We have not disclosed that information yet. The last disclosure we made was for the year 2021. Annually, we have 18 total rigs under contract and 7 for the year. It will be higher in Q1 since these are just the contracts we currently have. As we approach the end of the year and into Q1, we will be adding to our contract book.

Speaker 10

And so how do you think about mitigating the day rate impact on your U.S. fleet, given your contract profile is dropping as significantly as it is set to as of today?

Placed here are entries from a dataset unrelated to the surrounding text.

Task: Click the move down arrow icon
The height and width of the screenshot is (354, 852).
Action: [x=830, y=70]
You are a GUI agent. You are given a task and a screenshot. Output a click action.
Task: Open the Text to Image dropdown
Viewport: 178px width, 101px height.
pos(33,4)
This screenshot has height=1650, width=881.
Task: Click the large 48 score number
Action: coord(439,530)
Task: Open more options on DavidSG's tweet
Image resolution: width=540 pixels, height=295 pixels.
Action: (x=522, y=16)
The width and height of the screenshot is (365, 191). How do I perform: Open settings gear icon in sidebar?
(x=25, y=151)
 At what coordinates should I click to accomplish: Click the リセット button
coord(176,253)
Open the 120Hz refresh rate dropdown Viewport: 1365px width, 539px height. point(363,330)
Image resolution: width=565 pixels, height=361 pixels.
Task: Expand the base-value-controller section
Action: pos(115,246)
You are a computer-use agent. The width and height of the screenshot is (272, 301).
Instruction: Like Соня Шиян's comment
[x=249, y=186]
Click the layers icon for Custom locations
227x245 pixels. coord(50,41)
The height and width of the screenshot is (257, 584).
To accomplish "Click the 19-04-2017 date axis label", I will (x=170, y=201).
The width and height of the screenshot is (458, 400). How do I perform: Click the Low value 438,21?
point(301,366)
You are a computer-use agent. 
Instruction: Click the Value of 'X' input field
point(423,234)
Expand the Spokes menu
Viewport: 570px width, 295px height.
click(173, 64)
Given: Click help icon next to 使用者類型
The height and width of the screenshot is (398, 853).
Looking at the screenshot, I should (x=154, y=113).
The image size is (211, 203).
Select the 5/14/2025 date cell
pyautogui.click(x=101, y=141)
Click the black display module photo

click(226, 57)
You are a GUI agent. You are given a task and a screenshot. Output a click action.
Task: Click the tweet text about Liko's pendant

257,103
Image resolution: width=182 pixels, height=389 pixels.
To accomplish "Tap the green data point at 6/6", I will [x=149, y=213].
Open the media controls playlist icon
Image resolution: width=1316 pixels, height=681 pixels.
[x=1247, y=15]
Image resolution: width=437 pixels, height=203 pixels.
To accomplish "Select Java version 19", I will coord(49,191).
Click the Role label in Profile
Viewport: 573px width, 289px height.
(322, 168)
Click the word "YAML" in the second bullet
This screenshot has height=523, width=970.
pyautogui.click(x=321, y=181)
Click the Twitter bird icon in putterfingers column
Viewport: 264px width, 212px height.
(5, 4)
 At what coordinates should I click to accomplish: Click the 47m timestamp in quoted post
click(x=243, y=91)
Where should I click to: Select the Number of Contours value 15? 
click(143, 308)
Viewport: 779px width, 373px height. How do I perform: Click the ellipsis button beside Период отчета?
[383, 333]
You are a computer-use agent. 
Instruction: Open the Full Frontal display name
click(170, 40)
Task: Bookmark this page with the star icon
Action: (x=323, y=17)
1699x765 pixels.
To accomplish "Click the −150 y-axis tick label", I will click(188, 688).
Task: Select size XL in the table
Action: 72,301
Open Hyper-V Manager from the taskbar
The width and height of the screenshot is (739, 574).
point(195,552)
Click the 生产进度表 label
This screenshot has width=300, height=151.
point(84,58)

Yes. So I mean, I think that's part of the drilling business, Jeff. We obviously significantly reduced our cost structure. We focused on our field operating cost. We have managed our existing contract book and on new rig opportunities, we'll balance both the day rate that's available in the spot market versus one that we're willing to enter into for a 6-month, 2-year contract.

Speaker 10

I guess what I'm also trying to get at there is to the question earlier about some rigs that are racked on location or the difference in pricing between greenfield spot and renewals. Is there a meaningful number of those 24 rigs that you have under contract for Q4 that you think are likely to roll over onto a new contract to build that 2021 number and, therefore, protect you from leading edge?

That's a big part of it. We've seen that happen here over the past 6 months. A lot of our new contracts have been existing rigs that are rolling over into new contracts.

Operator

And I'm not showing any further questions at this time. I'd like to turn the call back over to Dustin.

Dustin Honing Head of Investor Relations

Thank you all for joining today's call. We look forward to speaking with you when we report our 2020 year-end results in February.

Operator

Ladies and gentlemen, this does conclude today's presentation. You may now disconnect, and have a wonderful day.